_TRY IT_
May I have, exactly as written, the line containing "Contact us (1288, 149)" and every line after it through the end of the listing below, and nothing else?

_INPUT RECORDS_
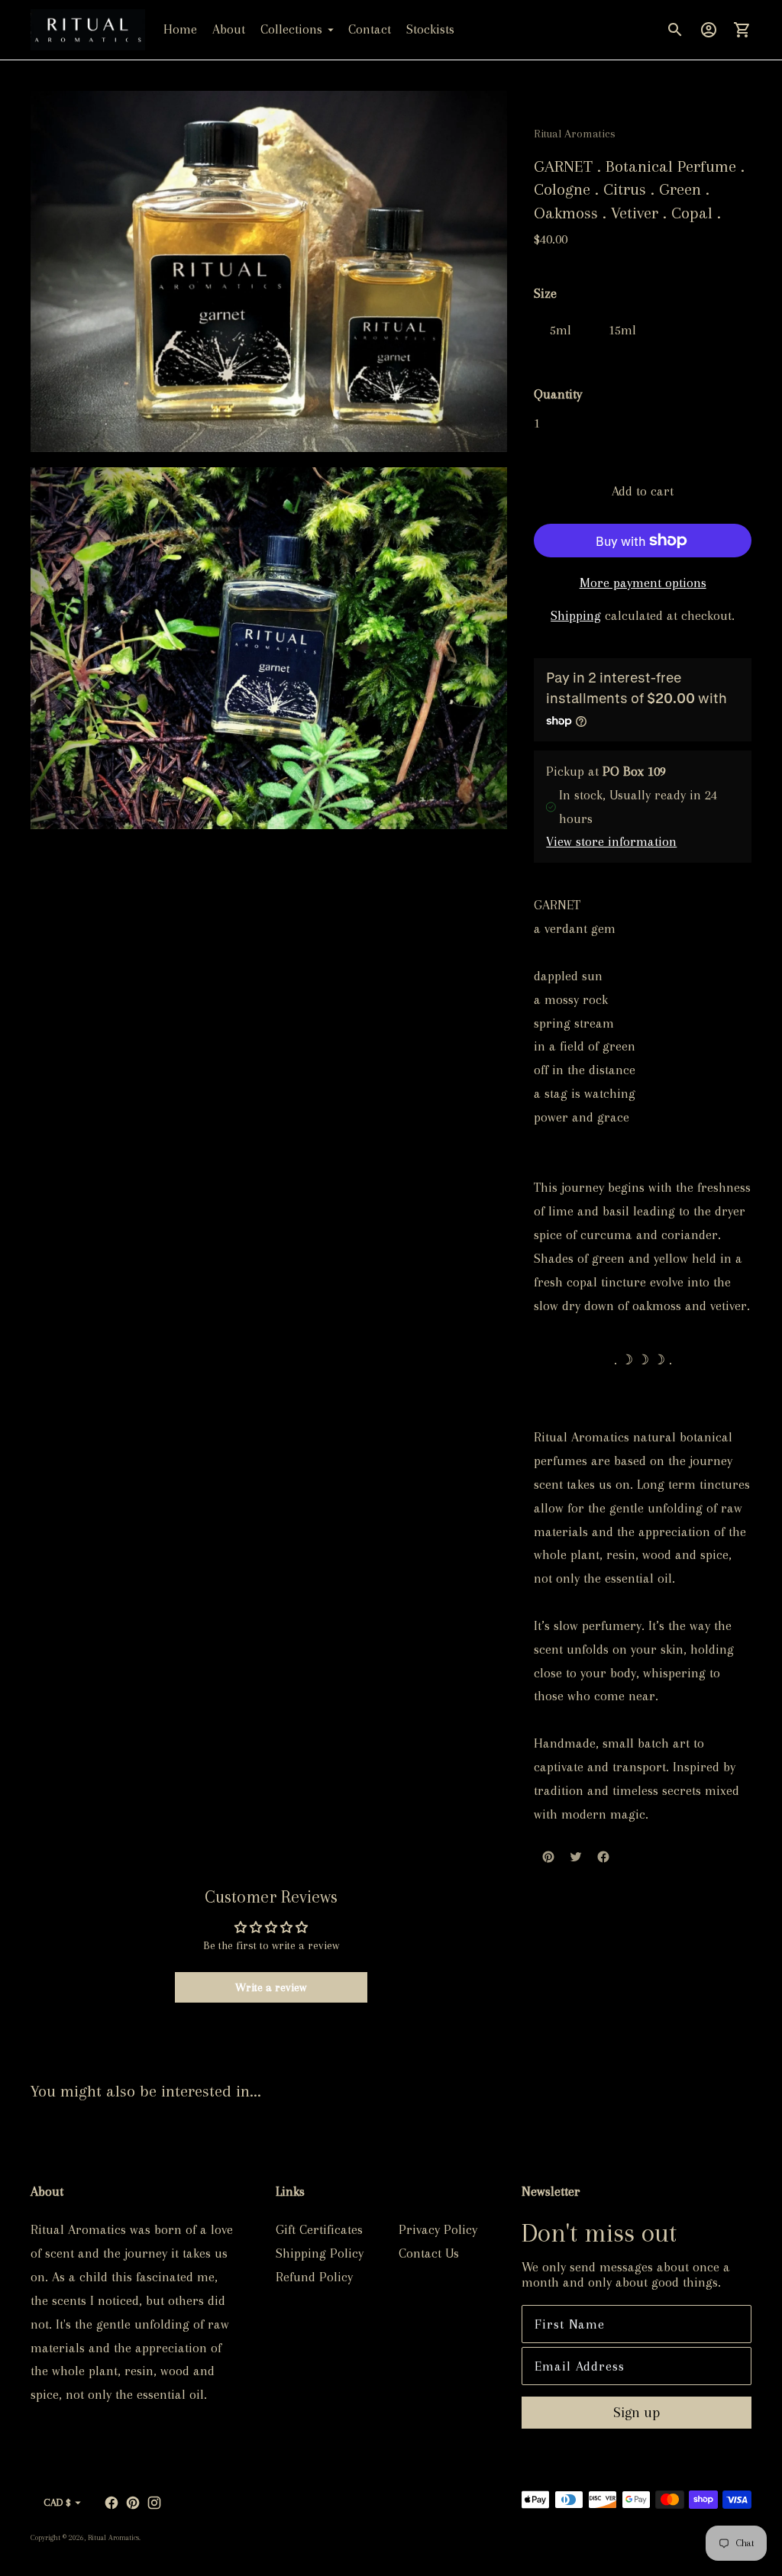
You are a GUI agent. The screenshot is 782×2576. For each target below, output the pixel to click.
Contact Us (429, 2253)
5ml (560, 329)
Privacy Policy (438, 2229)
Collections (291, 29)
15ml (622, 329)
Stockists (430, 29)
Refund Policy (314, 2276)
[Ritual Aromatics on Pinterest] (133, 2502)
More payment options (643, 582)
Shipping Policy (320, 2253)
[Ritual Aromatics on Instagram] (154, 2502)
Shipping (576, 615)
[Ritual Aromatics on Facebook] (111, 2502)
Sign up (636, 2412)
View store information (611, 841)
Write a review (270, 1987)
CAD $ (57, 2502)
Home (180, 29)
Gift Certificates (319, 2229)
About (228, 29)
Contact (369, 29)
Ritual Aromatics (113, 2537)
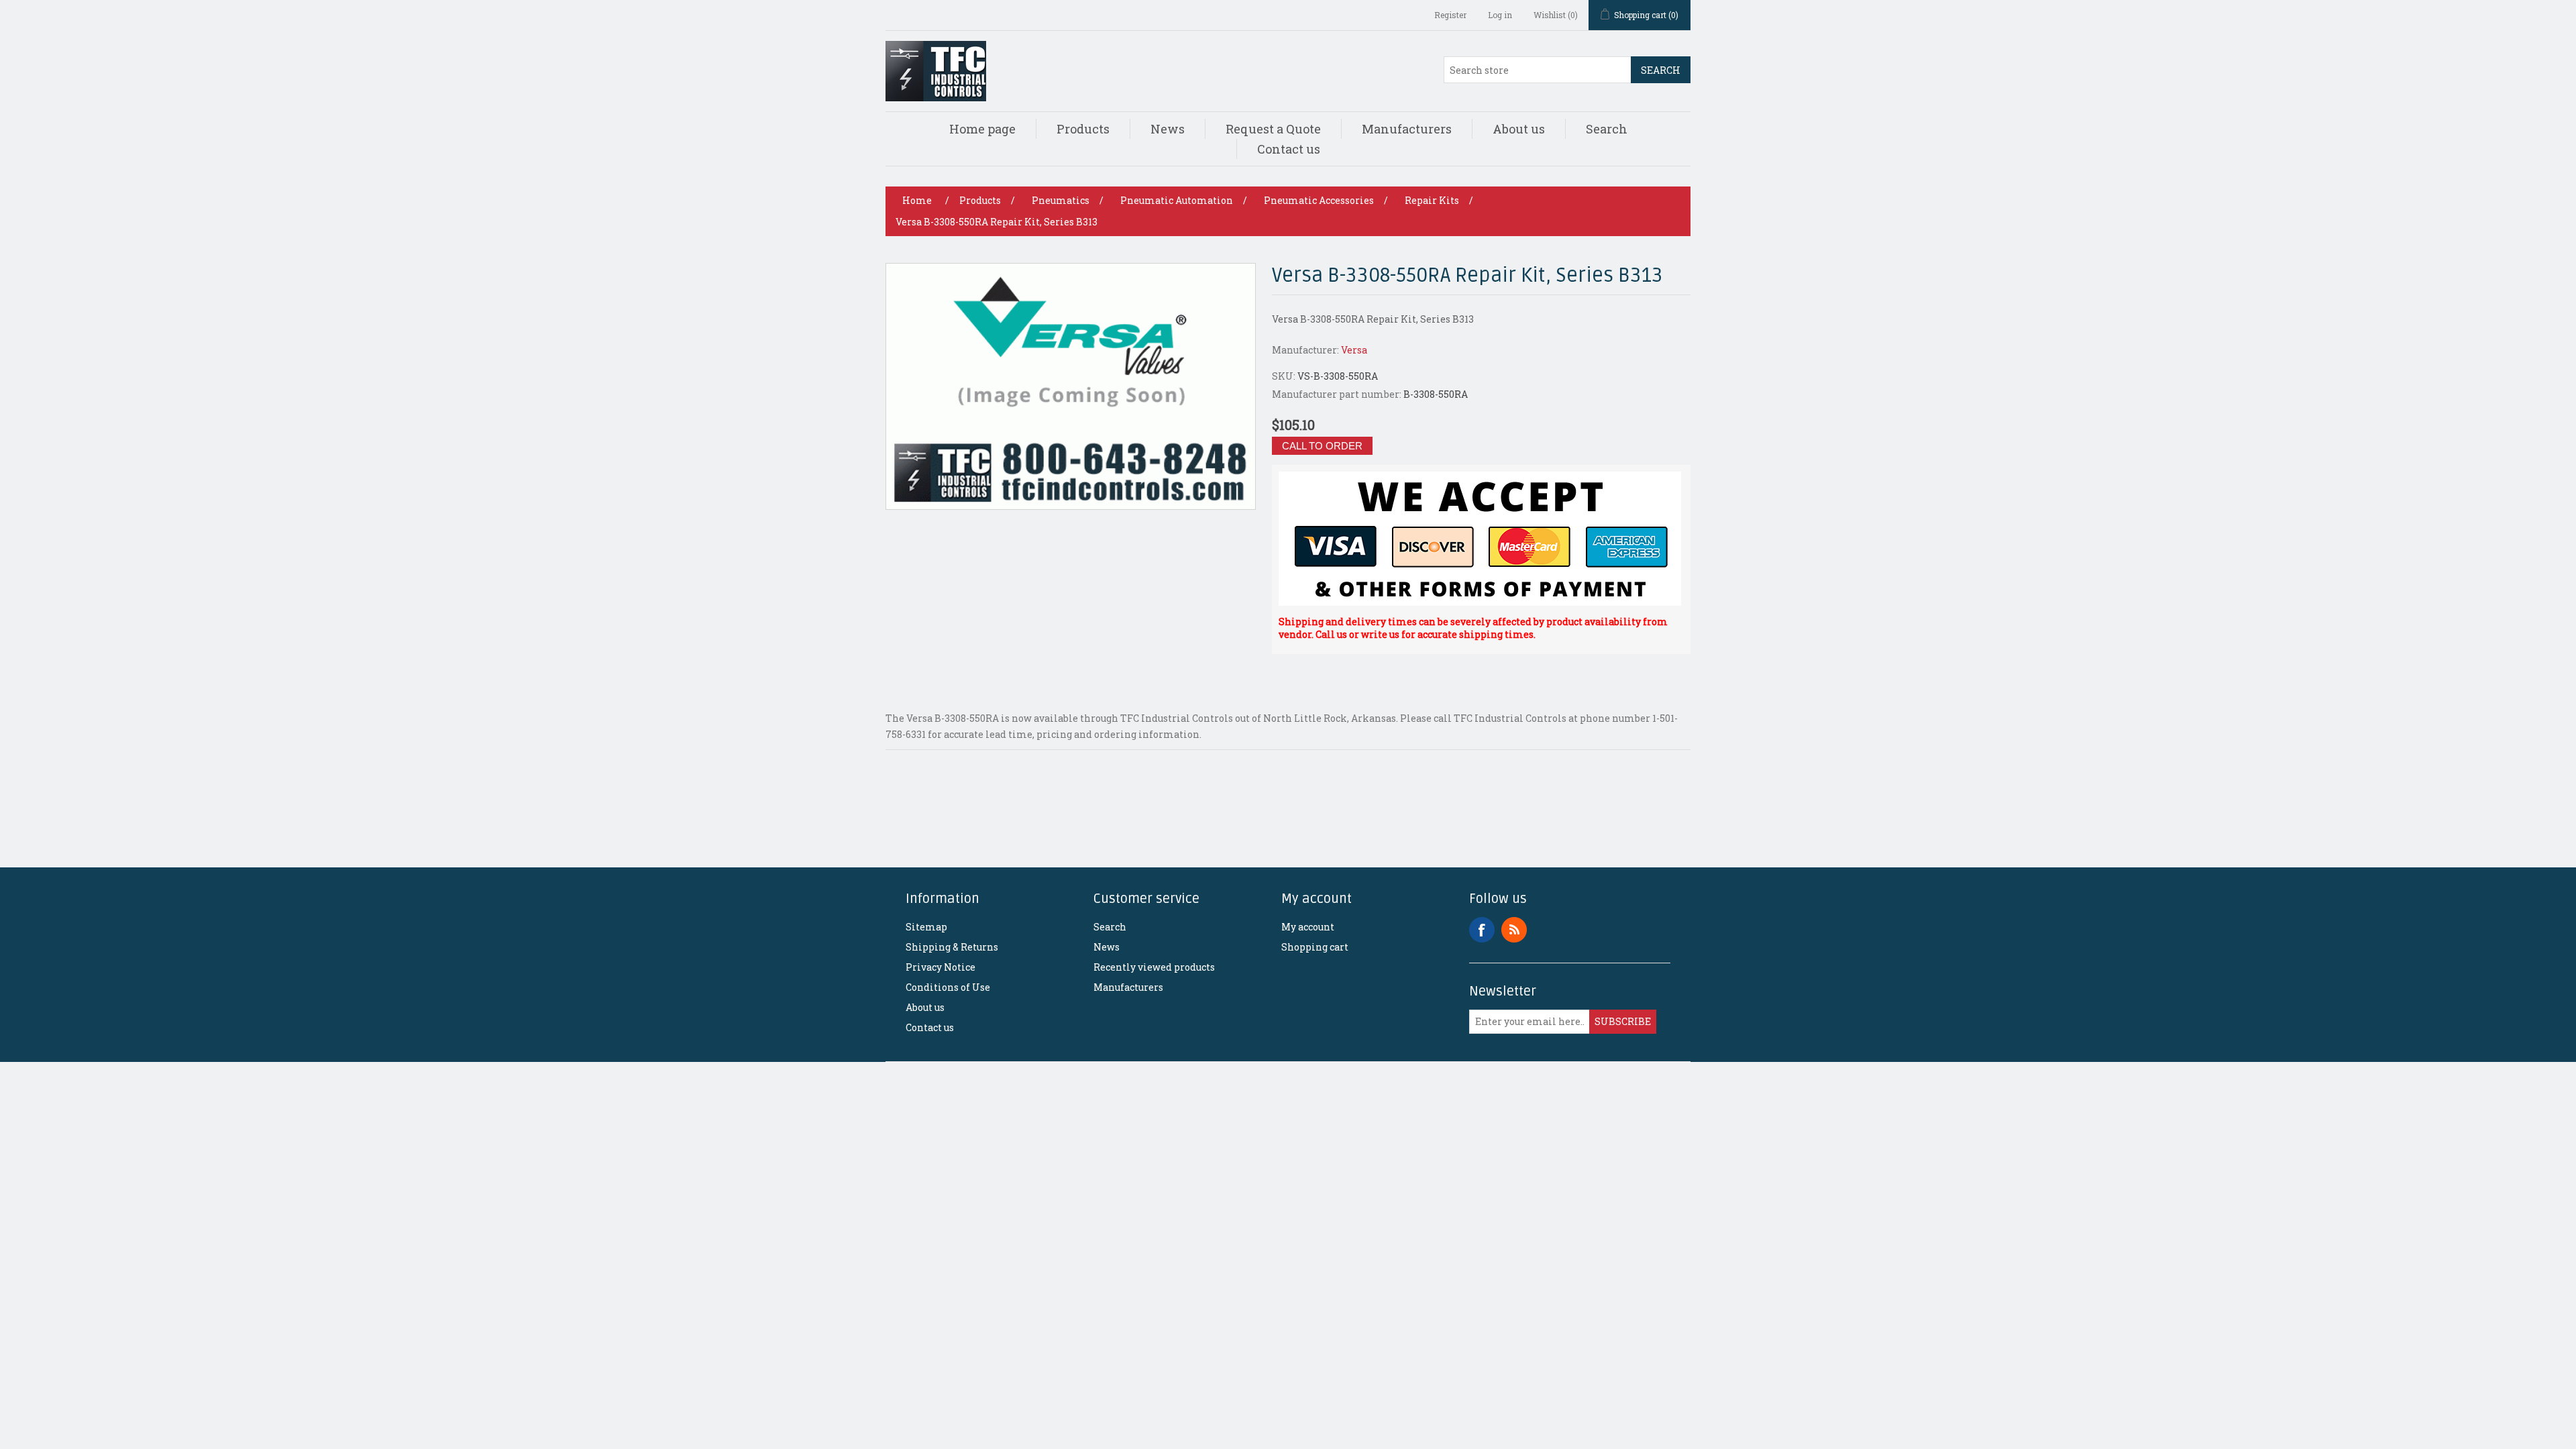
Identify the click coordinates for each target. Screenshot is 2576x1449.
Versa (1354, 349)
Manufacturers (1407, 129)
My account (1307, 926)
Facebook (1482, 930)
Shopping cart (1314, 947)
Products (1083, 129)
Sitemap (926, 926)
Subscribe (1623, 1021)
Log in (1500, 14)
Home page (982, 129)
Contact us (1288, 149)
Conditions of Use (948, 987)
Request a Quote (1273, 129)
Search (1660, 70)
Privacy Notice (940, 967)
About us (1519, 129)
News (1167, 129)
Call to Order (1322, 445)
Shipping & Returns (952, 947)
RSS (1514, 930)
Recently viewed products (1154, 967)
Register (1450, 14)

_TASK RESPONSE_
Contact us (1288, 149)
Conditions of Use (948, 987)
Request a Quote (1273, 129)
Search (1660, 70)
Privacy Notice (940, 967)
About us (1519, 129)
News (1167, 129)
Call to Order (1322, 445)
Shipping & Returns (952, 947)
RSS (1514, 930)
Recently viewed products (1154, 967)
Register (1450, 14)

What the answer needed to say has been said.